Zu den vorherigen Beiträgen und weiterführend:
- Bei uns in Bayern zählten die Wörter mit dem stummen h, das man niemals hört, auch bei der verlängerten Form nicht, zu den zu merkenden Wörtern, sie werden ohne Regeln gelernt.
- Wörter in Richtung Zusammensetzung zu lernen, das sollte selbstverständlich sein; ich bin der Meinung, dass diese Rechtschreibreform schon etwas gebracht hat.
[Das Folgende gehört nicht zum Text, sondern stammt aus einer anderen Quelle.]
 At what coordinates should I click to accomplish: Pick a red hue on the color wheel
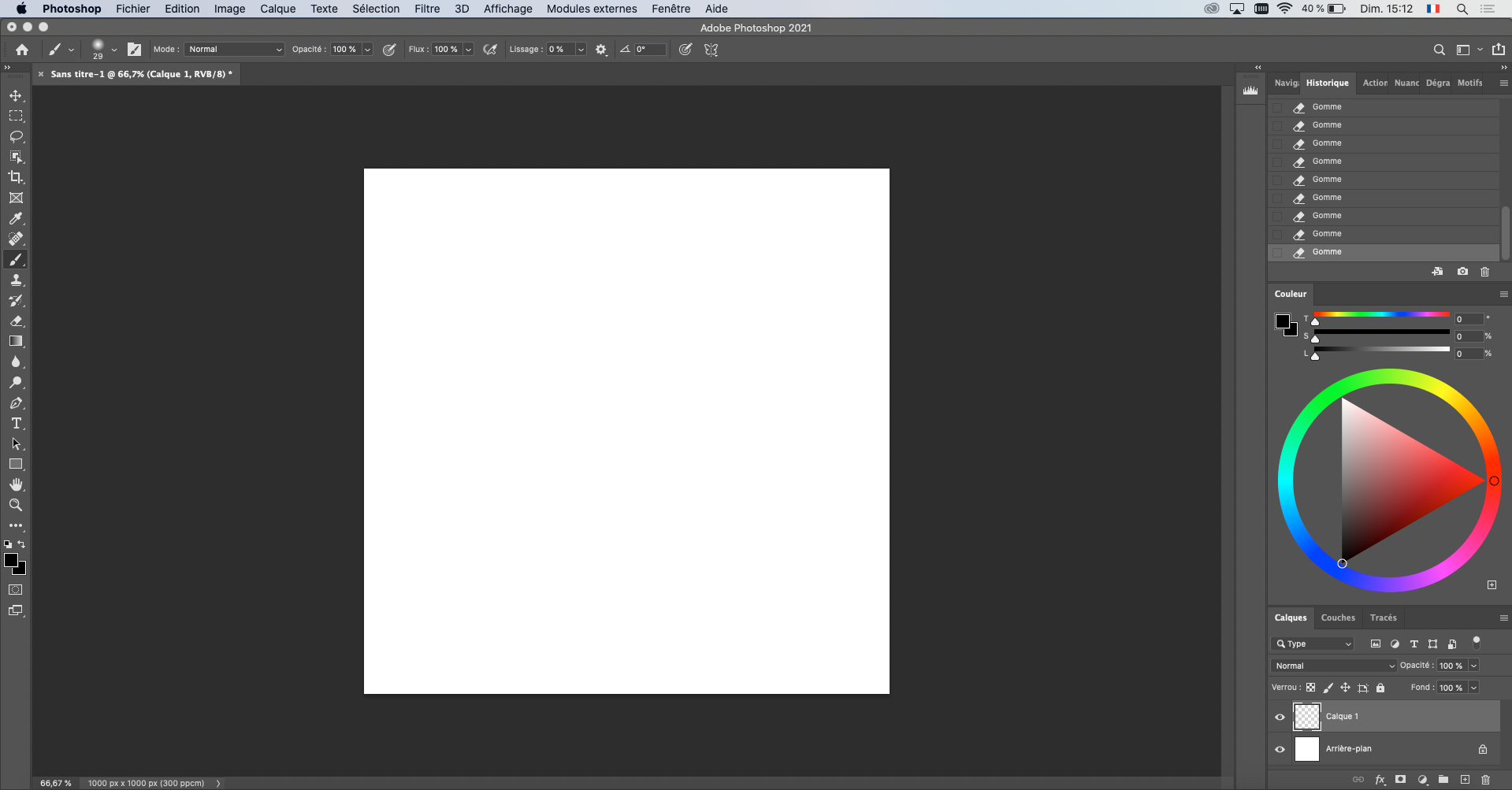coord(1495,480)
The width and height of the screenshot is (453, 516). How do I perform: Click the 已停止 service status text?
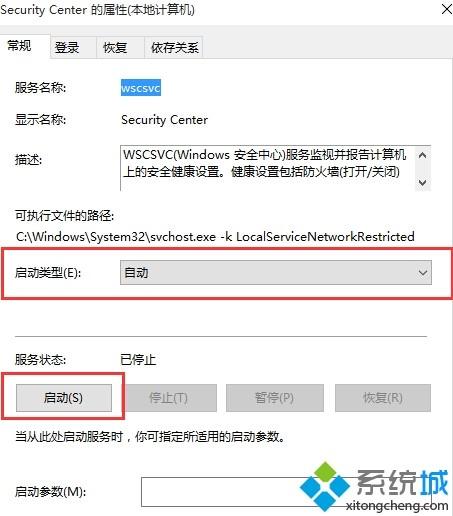pyautogui.click(x=138, y=360)
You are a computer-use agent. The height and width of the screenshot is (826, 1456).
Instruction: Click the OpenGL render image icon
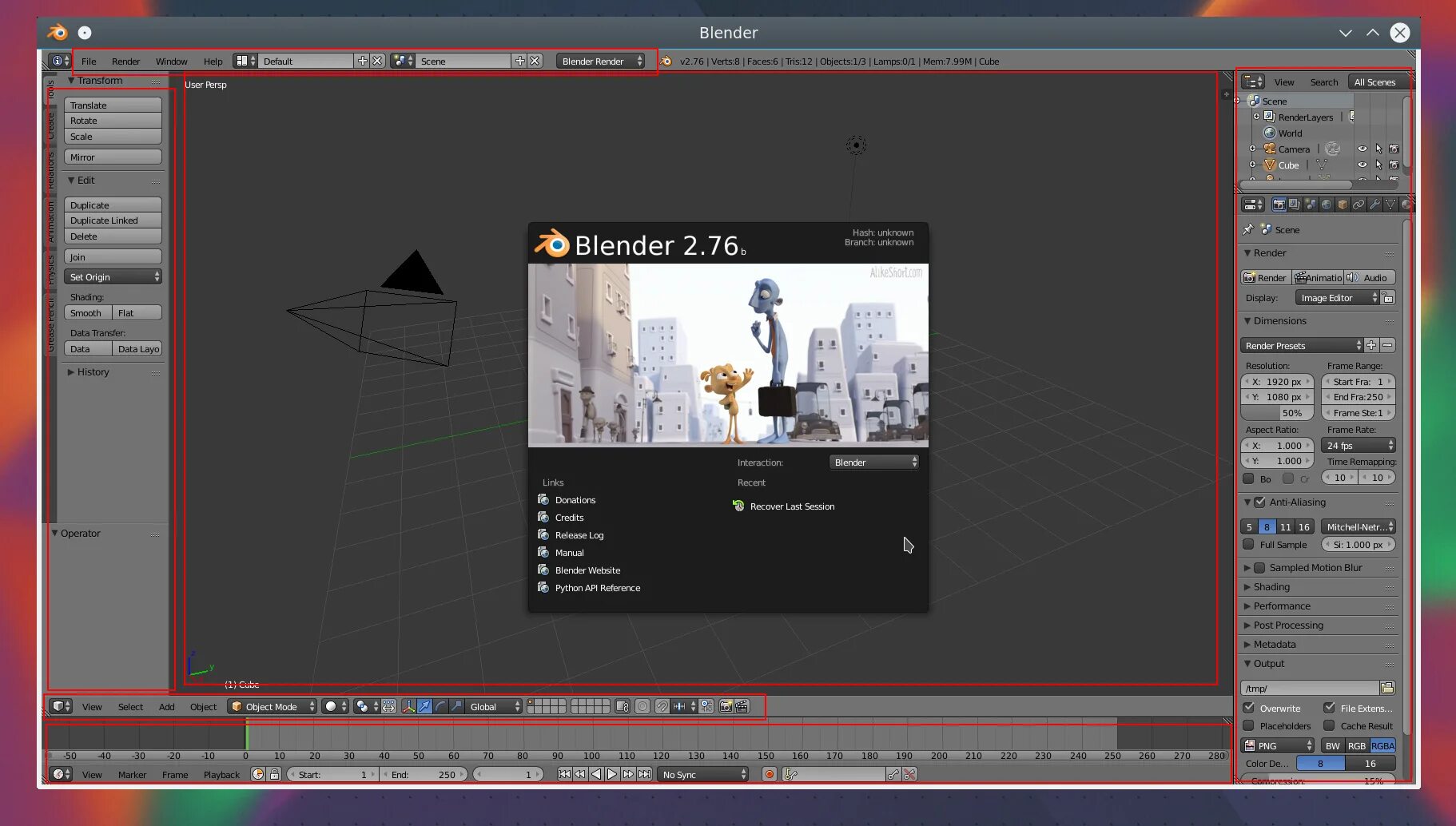point(726,706)
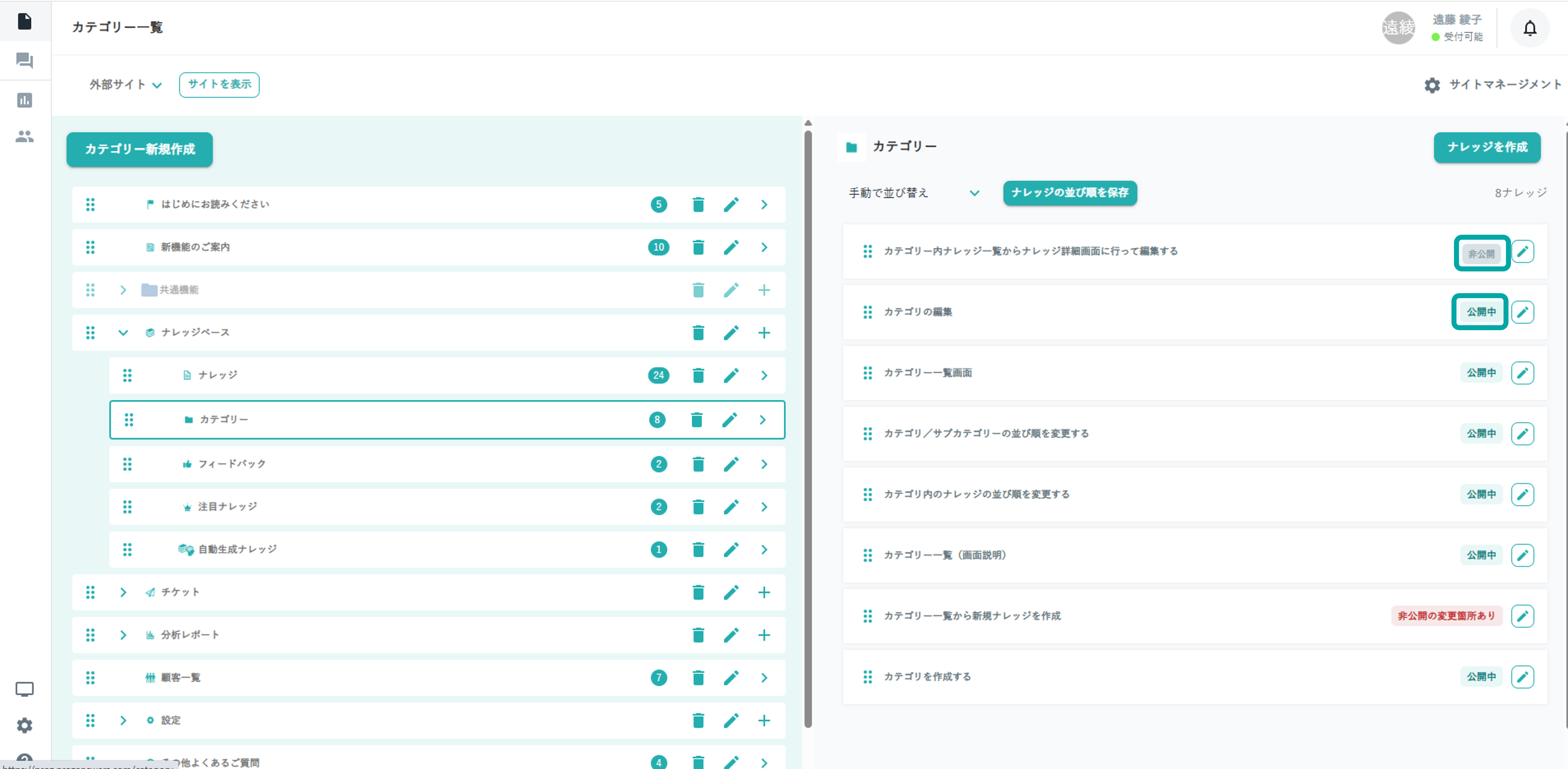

Wenn man darauf eingeht, wie halb berichtet, gibt es auch keine Schwierigkeiten.
- Rechtschreibleistungen kann man unterschiedlich abprüfen. Beim Abschreiben wird die kurzfristige Übertragungsfähigkeit eines Wortes abgesprüft, beim Rechtschreibtests/arbeiten kann man die inneren Wortbilder und das Regelbewusstsein abrufen, man nimmt die Aufgabe durch den Sehsinn wahr. Deim Diktat muss man über das Hören Wortbilder abrufen oder nofalls durch Regeln herleiten, die Merkfähigkeit und Konzentration sind stark gefordert. Das Diktat ist daher am Anspruchsvollsten und wenn schnell diktiert wird, kann man nur noch automatisierte Wörter aufschreiben.
-----------------
Letztendlich hilft nur das Automatisieren, um eine der Mehrfachbelastungen zu nehmen. Denn eine Rechtschreibung und eine lesbare Schrift sind nur Mittel zum Zweck, also Grundlagen, andere Aufgaben gut zu machen.
Am Allerwichtigsten der Kuluturtechniken halte ich das Lesen, das braucht man immer, doch das hat jetzt nur bedingt etwas mit der Rechtschreibung zu tun.